Can You See the Dragon? (no you can’t)

Adam Saltsman wrote an article for Gamasutra about Brainstorming and the limits of Brainstorming. He talks about how brainstorming is not equivalent to game design. My only comment by the time I got to the end of the article was pretty much “yeah, duh”. But that isn’t the reaction of a lot of people and after reading their reactions I feel like I read a slightly different article than they did.

A lot of responses have been about defending brainstorming and I guess I didn’t feel like it was an assault on brainstorming but rather it questioned whether you could know if a game idea was any good before actually trying it out. Adam’s conclusion was “no” and I agree with that whole heartedly. I’d go further to say that you don’t really have a clue of what your idea really is. To show you what I mean let me tell you a story:

I suck at drawing but when I was six years old I hadn’t figured that out yet. I vivdly remember six year old me having a very odd drawing experience. One day I decided I was going to draw a dragon. This seemed like it was going to be easy. I knew what a dragon looked like. When I pictured a dragon in my minds eye it was all there. Pointy claws, jagged spikes along its back, long smoking snout, the whole thing. I knew exactly what a dragon looked like and drawing it was going to be a piece of cake.

Some Ideas Threaten to Take Years To Figure Out

Wrong! I couldn’t draw a dragon, I still can’t draw a dragon. I still think I know exactly what a dragon looks like but when I have to prove it I fail utterly. I think this has to do with how the brain stores information. We seem to be very metaphorical creatures and I think we store kind of a metaphor of a dragon. We store some important features that help us define what a dragon is but we don’t store 90% of the details. Only the really _draggony_ bits.

Game design is the same way but worse. Most game ideas you hear on the streets are of the “you’re a window-washer with a jetpack” variety. You can hear this statement and the finished game stretches out before you. You can almost play it. Except you can’t. That’s an illusion. Your brain is just taking what is special about two things, jetpacks, and window washing, and adding them together. There are a million design problems to solve before you have an actual finished game. I know it feels to you like you know exactly how that game is going to play and how fun it is or isn’t going to be but you _don’t_. You can make a bad guess, that’s as far as it goes. I know because I have those ideas professionally.

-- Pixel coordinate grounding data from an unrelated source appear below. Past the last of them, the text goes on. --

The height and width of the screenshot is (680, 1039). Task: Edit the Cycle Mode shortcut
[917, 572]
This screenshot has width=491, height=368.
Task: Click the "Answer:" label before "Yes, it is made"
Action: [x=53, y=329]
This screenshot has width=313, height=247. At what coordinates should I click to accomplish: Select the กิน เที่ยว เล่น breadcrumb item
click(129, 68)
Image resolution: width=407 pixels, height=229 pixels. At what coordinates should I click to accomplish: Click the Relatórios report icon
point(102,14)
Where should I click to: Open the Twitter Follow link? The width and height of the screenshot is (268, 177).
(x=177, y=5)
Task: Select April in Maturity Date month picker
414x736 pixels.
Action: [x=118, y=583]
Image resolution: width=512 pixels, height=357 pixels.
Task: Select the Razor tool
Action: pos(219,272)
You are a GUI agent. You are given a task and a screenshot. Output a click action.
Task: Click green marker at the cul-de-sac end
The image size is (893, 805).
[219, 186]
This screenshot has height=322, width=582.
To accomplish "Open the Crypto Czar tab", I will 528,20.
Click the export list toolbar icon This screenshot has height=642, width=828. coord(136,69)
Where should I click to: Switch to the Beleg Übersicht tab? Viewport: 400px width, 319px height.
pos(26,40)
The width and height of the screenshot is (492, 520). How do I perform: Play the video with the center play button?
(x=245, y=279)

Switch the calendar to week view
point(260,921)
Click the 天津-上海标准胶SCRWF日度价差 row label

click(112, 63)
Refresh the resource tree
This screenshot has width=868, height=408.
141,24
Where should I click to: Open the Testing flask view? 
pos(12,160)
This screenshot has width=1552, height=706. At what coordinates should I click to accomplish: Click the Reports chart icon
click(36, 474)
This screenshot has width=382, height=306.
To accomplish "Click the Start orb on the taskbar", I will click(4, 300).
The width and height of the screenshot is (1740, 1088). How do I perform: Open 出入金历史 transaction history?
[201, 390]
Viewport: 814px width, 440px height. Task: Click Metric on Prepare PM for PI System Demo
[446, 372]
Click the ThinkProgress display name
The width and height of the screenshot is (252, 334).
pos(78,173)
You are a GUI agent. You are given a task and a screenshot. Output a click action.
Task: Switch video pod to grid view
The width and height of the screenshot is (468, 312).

Some Ideas Break Your Heart

I spent two years prototyping games before I found Incredipede. I thought I understood all the nooks and crannies of those failed games before I ever started them. I thought I knew how fun they where going to be. I had no idea. Video Games are a very hard thing to imagine. They involve rule-sets interacting with eachother (often in real time) and we are not good at imagining how two or more rulesets will interact. It’s a very hard problem. Imagine playing several games of chess simultaneously with no boards. We _feel_ like we know something about our ideas but in fact it’s just a lie.

This is why the games industry has phrases like “ideas are worthless”. Not because your idea isn’t good but because your idea is a mere shadow of a finished game and no one can tell if that game will be fun or not. Not even you. That’s why Petri Purho‘s Rule-of-Ten resonates so much with me. Petri hypothesised that for every ten games you write one will be good. There’s no way to know which one. You just gotta sit down and pound ’em out ’till something works.

Is there a bright side to this seemingly depressing state of affairs? Well when a game works it _works_. You will morph and grow your game into something greater than you ever could have imagined. The game will get further and further from your original mechanics and closer and closer to that raw inspiring idea that was really at the heart of your excitement.

No one invents great video games sitting on the john. They invent them sitting at their keyboards pushing and pulling and playing.